The ultimate irony is that even as we work more hours and have less space between our work and private lives, we are actually becoming less productive overall and certainly less creative. How is that possible?

The short answer is that not only is there not a correlation between working longer hours and being more productive, recent research shows that the opposite is actually true. This is palpably ironic for both employees and the organizations they work for. See a lengthy post on this topic here.

While this new state of affairs can be stressful for employees, who seem to be working harder, with less work-life balance at the same time employer loyalty and job security are becoming ever more rare, it also provides a kind of freedom in which employees are also less tied to employers and thus more free to pursue new opportunities. Change can be difficult, but it is also a catalyst for growth and the flip side of less job security is more professional options.
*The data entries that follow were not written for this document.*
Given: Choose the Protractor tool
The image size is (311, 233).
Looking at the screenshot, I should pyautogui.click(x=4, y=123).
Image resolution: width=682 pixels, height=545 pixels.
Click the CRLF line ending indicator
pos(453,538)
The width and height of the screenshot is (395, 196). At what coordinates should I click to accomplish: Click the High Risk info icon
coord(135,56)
Another potential benefit is the fact that people generally realize faster upward mobility by moving from one organization to another than waiting for opportunities in one organization.
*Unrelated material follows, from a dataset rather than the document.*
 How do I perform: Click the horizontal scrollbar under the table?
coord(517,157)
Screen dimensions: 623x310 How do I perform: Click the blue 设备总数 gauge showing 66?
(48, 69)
As leaders, we can actually take advantage of the current reality by identifying employees who bring the greatest value, have the best attitudes, integrity, etc. and find ways to support and reward those individuals. We frankly want longevity in our best people. The fact is that organizations today are often driven by short-term thinking, fear of failure, and limited innovation because of a reticence to take risks when times are hard. However, that same reality also provides opportunity to stand out in the crowd for leaders who care about others, take a long view, and embrace risk!

Post Script:

While all of my posts and articles are based at some level on my own experience over 35 years in the workplace, I rarely share specific personal stories. In this particular post, however, I think it is helpful to make an exception. The reality is that you can do the right thing as a leader and still pay a heavy price. You can focus on quality or sustainability or transformational change and be penalized or even fired by a boss or a board who does not care about those things. Due to your own sense of integrity you might prioritize compliance or legality or ethicality over financial imperatives when those who employ you are more “flexible” in their own interpretations of right and wrong. You may care about human beings and thus make decisions that value people over process or short-term financial gain. Fortunately, in most cases, when you do the right or smart or compassionate thing, you will be respected and rewarded, but not always. I have been separated from organizations for doing the things noted above when those things were not reflective of the value systems of my employer. However, just as a good leader takes the long view in terms of performance outcomes, over a professional lifetime, taking the long view in terms of your own integrity is also the right thing to do. In 25 years in management positions, I have been rewarded and benefitted from doing the right thing far more often than I have been penalized. In the end, none of us want our legacy to be how many people we fired or laid off rather than how many we coached and saved, or how many short term profit or sales goals we exceeded while sacrificing quality or the survival of the organization. I have seen short-term, unethical thinking literally destroy a healthy organization, wiping out thousands of jobs, stranding tens of thousands of customers, and wiping out hundreds of millions of dollars in equity. I have seen greed overrule compassion and brilliant strategy sacrificed to ego. And I have personally paid a price for challenging the status quo, but I have also been inspired by servant leaders and experienced the joy of leading a team through transformational change to achieve things they never thought possible. In the end, we will not be judged by our wealth or our status or our conquests, but by the good we have done, and that is a legacy for which we should be willing to occasionally sacrifice our own well being.